[Collected data]
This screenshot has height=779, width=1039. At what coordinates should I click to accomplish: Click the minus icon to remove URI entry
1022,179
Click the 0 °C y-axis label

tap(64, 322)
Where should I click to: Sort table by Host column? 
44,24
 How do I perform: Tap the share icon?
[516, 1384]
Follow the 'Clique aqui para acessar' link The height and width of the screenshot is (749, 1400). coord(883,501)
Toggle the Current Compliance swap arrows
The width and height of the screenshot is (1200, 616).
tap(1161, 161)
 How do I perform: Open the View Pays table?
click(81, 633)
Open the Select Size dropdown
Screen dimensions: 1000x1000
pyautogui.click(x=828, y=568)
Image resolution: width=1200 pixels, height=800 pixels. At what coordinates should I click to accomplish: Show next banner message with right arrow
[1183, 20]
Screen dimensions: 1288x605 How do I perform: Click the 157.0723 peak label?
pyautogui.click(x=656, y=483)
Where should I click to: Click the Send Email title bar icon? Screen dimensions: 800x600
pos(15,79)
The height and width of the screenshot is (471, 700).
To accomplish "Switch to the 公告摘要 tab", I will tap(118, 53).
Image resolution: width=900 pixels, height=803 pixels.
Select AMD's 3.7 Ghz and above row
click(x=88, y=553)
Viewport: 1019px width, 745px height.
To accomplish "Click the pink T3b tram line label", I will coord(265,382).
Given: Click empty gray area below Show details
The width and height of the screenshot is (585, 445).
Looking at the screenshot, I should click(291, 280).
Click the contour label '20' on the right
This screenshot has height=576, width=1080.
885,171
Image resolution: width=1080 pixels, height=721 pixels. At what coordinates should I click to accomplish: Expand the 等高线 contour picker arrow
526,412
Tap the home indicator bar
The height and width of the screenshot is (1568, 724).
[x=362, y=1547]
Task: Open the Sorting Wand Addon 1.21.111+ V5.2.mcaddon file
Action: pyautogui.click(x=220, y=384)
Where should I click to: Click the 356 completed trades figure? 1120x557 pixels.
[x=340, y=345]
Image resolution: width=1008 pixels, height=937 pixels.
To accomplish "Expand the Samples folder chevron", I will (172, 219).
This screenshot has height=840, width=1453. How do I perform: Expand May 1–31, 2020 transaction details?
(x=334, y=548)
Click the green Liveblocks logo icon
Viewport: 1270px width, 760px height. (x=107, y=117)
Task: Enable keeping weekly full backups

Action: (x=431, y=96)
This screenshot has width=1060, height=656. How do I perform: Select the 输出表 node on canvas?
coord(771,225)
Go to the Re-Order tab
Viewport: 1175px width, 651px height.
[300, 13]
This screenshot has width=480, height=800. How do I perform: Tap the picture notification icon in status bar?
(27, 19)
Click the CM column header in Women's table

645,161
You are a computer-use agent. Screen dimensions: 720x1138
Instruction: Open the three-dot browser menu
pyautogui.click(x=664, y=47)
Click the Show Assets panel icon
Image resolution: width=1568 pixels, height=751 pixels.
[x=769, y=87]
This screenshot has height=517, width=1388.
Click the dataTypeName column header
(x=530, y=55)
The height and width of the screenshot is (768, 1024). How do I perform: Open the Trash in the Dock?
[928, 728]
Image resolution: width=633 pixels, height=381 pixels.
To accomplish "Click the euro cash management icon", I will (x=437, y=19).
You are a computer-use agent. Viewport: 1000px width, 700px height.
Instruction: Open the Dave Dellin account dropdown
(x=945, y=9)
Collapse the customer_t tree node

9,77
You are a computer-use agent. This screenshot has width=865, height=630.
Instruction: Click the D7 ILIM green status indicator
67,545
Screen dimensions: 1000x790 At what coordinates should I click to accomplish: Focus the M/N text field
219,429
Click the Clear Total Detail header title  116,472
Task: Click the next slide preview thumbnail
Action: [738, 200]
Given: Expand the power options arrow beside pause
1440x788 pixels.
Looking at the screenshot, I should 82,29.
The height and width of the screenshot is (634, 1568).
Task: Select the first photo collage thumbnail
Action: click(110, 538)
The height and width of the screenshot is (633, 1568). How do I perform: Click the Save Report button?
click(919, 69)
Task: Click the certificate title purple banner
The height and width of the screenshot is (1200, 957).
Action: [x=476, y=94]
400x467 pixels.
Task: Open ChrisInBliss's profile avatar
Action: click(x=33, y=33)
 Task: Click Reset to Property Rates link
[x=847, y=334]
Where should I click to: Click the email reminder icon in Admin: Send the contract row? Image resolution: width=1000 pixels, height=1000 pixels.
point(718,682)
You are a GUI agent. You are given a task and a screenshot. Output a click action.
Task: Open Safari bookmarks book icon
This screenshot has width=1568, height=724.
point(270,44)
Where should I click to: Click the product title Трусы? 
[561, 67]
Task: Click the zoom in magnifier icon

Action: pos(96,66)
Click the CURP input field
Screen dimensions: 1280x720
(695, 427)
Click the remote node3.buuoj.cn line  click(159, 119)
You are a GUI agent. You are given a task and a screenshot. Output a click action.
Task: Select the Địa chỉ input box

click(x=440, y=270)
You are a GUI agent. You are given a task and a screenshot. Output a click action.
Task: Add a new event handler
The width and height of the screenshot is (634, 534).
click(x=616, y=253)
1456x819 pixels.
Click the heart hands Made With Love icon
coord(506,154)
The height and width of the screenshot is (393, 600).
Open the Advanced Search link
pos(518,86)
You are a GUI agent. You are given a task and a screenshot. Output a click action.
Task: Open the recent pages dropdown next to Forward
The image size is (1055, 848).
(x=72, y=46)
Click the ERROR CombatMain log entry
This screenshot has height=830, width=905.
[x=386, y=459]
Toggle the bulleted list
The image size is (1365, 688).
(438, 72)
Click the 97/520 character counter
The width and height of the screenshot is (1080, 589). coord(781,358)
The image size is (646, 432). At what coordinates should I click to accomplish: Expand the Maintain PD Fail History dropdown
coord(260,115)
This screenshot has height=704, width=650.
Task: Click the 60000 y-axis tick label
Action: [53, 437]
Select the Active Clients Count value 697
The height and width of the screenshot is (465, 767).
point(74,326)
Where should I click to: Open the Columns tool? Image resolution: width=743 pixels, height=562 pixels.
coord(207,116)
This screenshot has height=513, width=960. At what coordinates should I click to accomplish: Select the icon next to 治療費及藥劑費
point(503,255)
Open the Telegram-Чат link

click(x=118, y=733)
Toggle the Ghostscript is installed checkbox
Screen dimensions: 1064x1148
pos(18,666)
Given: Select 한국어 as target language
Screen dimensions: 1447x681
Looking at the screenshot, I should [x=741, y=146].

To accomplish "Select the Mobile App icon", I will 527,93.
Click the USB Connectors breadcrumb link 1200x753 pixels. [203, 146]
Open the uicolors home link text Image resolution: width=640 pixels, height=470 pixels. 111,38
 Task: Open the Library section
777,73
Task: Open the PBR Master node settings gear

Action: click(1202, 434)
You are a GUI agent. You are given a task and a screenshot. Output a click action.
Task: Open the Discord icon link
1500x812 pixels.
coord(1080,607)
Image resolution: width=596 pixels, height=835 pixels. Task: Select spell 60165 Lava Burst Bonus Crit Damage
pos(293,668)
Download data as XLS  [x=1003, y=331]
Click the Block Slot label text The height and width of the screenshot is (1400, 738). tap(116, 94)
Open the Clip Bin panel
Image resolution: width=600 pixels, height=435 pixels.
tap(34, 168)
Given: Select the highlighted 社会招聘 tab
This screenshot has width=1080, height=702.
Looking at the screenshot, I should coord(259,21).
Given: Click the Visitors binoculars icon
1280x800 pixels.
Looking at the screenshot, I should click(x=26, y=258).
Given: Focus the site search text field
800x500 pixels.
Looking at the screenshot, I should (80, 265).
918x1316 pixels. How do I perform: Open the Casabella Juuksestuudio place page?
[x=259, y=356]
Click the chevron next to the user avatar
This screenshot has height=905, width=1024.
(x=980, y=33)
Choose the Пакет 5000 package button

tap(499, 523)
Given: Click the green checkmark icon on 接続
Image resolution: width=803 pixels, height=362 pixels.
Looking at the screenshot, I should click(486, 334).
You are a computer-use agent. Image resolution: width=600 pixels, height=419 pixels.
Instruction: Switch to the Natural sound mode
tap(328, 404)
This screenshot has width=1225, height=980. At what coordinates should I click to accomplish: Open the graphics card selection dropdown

● Problem requirements
Using the entries above, give back exactly the line containing "Go to the Re-Order tab", the line containing "You are a computer-use agent. Screen", and every line between them, and nothing else.

● Reply
Go to the Re-Order tab
Viewport: 1175px width, 651px height.
[300, 13]
This screenshot has width=480, height=800. How do I perform: Tap the picture notification icon in status bar?
(27, 19)
Click the CM column header in Women's table

645,161
You are a computer-use agent. Screen dimensions: 720x1138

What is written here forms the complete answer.